Moreover, the French paper Le Monde wrote about the possibility of an asset purchase program by the ECB that would involve open market purchases of govt bonds in Italy and Spain. The goal would be to reduce their borrowing costs, but again this would just be a short-term solution and only prolongs the day of reckoning as these countries need to deal with debt levels, deficits, and slowing growth.
In economic news, the advance GDP reading for U.S. GDP for Q2 came in at +1.5%, which was better than the 1.2% that had been expected. But 1.5% is still a low growth rate for the economy.
Also, the Univ. of Mich consumer sentiment survey's final reading was adjusted slightly higher to 72.3 from 72.0 previously.
In earnings news, it has been another mixed back of reports with some high profile names taking it on the chin today. Starbucks (SBUX) and Facebook (FB) are the two biggest disappointments today, with both of their stocks down double digits this morning.

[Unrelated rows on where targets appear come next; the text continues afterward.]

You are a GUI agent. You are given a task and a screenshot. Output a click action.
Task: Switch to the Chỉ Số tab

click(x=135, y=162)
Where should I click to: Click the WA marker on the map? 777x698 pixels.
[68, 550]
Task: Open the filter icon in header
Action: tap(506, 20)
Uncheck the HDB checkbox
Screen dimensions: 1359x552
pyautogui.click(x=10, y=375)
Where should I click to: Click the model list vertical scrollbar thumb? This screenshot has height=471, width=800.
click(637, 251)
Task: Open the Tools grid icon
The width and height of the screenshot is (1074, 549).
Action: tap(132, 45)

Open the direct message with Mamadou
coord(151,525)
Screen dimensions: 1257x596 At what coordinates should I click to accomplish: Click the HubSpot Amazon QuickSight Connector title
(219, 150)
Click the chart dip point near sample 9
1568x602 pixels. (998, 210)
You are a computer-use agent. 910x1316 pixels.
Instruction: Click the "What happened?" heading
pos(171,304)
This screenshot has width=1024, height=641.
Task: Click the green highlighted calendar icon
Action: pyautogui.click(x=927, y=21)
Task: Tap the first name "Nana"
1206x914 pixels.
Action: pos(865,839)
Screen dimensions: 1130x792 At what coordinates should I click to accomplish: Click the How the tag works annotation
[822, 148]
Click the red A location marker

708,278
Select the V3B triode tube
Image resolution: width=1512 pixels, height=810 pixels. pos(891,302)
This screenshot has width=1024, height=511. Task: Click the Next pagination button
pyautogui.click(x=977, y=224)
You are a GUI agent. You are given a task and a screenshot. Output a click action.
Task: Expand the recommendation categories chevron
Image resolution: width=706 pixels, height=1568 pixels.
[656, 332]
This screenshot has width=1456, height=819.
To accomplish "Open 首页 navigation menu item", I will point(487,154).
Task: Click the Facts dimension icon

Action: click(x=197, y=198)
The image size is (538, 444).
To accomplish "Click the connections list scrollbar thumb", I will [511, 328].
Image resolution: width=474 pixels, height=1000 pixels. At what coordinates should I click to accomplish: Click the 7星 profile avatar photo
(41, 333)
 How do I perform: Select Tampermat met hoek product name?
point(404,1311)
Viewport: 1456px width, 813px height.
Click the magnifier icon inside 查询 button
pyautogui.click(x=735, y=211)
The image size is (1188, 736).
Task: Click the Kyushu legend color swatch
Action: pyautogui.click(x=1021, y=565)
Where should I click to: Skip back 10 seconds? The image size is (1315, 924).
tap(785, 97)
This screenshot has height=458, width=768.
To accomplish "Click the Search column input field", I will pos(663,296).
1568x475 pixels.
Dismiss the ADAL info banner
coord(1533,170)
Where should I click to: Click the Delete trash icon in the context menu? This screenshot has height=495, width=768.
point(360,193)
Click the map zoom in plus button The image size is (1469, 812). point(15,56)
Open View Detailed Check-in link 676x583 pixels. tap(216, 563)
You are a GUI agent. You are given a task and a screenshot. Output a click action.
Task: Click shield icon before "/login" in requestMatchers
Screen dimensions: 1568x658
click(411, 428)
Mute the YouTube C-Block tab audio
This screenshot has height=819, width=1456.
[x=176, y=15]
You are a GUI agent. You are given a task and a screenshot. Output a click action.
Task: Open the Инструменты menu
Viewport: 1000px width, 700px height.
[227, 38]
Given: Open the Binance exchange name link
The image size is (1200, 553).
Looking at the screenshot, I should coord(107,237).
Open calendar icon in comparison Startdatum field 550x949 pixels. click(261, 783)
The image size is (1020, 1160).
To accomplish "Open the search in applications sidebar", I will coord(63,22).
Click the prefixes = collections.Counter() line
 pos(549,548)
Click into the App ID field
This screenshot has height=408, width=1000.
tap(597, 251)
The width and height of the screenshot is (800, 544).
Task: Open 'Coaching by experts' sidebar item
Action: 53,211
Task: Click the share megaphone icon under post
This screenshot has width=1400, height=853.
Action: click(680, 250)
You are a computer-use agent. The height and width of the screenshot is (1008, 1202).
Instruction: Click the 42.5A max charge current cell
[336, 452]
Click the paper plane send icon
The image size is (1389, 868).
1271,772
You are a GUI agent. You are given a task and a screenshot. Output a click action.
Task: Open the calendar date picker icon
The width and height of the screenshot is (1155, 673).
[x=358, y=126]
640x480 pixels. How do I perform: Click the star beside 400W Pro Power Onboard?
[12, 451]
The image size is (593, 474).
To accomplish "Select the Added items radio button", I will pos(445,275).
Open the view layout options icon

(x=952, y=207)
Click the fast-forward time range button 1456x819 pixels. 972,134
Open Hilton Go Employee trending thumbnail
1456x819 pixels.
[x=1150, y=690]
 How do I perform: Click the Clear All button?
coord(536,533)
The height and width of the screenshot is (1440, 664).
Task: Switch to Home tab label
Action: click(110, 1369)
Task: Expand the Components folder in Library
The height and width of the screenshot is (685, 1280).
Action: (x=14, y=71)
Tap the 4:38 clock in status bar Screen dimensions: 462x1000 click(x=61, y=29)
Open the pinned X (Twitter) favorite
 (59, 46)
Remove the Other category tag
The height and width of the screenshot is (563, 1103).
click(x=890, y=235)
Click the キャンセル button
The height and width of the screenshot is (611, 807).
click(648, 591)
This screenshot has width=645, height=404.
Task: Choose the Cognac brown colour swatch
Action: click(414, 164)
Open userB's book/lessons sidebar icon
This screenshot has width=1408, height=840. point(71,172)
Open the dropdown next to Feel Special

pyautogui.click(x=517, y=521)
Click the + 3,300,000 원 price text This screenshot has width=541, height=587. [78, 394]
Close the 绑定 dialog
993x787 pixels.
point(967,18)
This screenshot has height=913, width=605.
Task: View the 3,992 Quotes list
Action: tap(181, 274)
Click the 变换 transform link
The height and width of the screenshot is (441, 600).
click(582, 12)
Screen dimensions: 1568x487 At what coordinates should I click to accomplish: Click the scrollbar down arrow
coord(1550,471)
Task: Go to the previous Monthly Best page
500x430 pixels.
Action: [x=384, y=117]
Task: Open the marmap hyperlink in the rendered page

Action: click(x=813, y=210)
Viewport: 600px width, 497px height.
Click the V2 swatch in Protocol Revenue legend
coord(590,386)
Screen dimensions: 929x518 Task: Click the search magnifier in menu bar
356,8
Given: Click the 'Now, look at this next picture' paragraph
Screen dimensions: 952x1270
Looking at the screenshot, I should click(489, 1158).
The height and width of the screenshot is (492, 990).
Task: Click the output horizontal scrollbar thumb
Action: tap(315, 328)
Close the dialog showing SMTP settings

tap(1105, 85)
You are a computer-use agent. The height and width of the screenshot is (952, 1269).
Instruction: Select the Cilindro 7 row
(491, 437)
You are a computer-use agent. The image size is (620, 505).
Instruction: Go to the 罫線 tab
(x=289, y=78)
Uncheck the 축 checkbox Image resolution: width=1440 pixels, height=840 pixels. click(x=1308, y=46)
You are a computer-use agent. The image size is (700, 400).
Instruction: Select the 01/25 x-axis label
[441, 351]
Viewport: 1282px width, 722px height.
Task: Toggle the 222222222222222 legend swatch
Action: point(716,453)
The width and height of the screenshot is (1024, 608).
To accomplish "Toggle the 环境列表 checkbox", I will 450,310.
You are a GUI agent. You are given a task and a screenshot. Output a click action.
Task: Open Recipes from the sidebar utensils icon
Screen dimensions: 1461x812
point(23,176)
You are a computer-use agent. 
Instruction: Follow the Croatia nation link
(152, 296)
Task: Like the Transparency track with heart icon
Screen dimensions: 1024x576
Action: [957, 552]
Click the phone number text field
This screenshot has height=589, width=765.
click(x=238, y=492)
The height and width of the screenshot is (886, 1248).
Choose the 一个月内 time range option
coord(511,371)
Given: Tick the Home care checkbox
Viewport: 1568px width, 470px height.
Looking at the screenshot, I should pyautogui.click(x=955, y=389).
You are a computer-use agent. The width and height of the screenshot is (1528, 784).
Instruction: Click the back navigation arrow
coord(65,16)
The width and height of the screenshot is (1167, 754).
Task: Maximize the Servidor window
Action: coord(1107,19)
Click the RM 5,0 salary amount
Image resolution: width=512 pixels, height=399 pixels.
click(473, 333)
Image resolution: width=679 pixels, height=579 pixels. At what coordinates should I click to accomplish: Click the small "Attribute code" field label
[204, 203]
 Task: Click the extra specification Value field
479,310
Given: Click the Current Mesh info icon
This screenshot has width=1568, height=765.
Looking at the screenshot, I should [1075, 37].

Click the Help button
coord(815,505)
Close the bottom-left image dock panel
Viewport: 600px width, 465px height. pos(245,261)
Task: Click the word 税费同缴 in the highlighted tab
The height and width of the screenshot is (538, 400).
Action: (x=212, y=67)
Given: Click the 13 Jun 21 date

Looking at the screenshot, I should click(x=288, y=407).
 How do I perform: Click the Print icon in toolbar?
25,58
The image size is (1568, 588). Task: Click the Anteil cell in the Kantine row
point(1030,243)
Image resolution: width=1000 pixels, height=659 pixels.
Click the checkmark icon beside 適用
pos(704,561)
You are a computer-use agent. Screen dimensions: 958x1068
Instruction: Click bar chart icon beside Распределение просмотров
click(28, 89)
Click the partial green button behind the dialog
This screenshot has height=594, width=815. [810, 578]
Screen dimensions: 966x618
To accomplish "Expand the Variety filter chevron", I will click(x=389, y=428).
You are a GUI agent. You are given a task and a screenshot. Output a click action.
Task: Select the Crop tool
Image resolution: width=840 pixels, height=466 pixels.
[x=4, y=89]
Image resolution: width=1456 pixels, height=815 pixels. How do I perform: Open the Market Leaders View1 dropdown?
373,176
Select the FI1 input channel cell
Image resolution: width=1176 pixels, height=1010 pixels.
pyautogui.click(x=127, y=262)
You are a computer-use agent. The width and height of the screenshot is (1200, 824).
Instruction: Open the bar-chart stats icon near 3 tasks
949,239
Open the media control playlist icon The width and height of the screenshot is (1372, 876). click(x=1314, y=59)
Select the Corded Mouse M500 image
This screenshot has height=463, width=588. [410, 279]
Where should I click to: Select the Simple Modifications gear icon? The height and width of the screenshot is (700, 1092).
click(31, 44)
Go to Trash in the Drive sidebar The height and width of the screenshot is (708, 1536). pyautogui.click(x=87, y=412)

Stocks rising on earnings: AMZN, EXPE, MRK, AMGN, EDR, GILD, N, VSI, HMSY
Stocks falling on earnings: FB, SBUX, CSTR, NTGR, QLGC, NEM
The euro is bouncing for a third day, pushing the dollar lower. Commodities are also higher again with oil prices near $90 and gold prices up to $1618. Copper prices are also higher, while silver looks flat.
The 10-year yield is finally seeing a bounce. I'm not sure why 1.5% GDP is the spark, but the yield is rising above the 1.50% level today to 1.51% currently. This is still a pretty low absolute level, but at least we've bounced from the 1.40% floor the 10-yr had been sitting at.
As for the VIX, it is down another -4% today to around 16.80. I think the VIX can hang around these low levels while market participants are anticipating more QE from the Fed and the ECB. But I also believe the VIX will get back above 20 if we get an August pullback.
Trading comment: Color me surprised by all the strength in the market, but I think folks are bidding up stocks given all the chatter about more QE from the Fed and now the ECB talking about it also. Earnings season has been mostly a mixed back from where I sit. I don't think we are going to see estimates for the S&P 500 revised higher. And we know from past central bank interventions that it has the effect of boosting the market for a brief time, but eventually reality sets in and we are back to dealing with the underlying problems. So enjoy the lift, and take advantage of it if you are nimble. But long-term investors with a big picture focus don't need to chase here, imo. If the market continues higher, I would look to trim equity exposure a little more and stay conservative as we head into fall.